Merleau-Ponty and Nancy on Sense and Being: At the Limits of Phenomenology (New Perspectives in Ontology) (Hardcover)
Marie-Eve Morin proposes a reinterpretation of the philosophy of Merleau-Ponty and Nancy from the perspective of realist and object-oriented tendencies in contemporary philosophy. The realist critique of subject-centred anthropocentric thinking indicates the danger, inherent in the phenomenological approach, of reducing being to sense. Morin demonstrates how Merleau-Ponty and Nancy avoid this pitfall through the development of ontologies that respect the materiality and exteriority of what exists without reaffirming the Cartesian divide between mind and world.
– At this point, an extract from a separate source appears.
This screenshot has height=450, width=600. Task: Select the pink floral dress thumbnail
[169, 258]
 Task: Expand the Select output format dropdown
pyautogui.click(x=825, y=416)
Marie-Eve Morin is Professor of Philosophy at the University of Alberta in Edmonton, Canada. She is the author of many articles on Derrida, Heidegger, Nancy, Sartre, Latour, and Sloterdijk. She is also the author of Jean-Luc Nancy (Polity, 2012) and is the co-editor, with Peter Gratton, of The Nancy Dictionary (Edinburgh University Press, 2015) and Jean-Luc Nancy and Plural Thinking: Expositions of World, Politics, Art, and Sense (SUNY, 2012). She is editor of Continental Realism and its Discontents (Edinburgh University Press, 2017).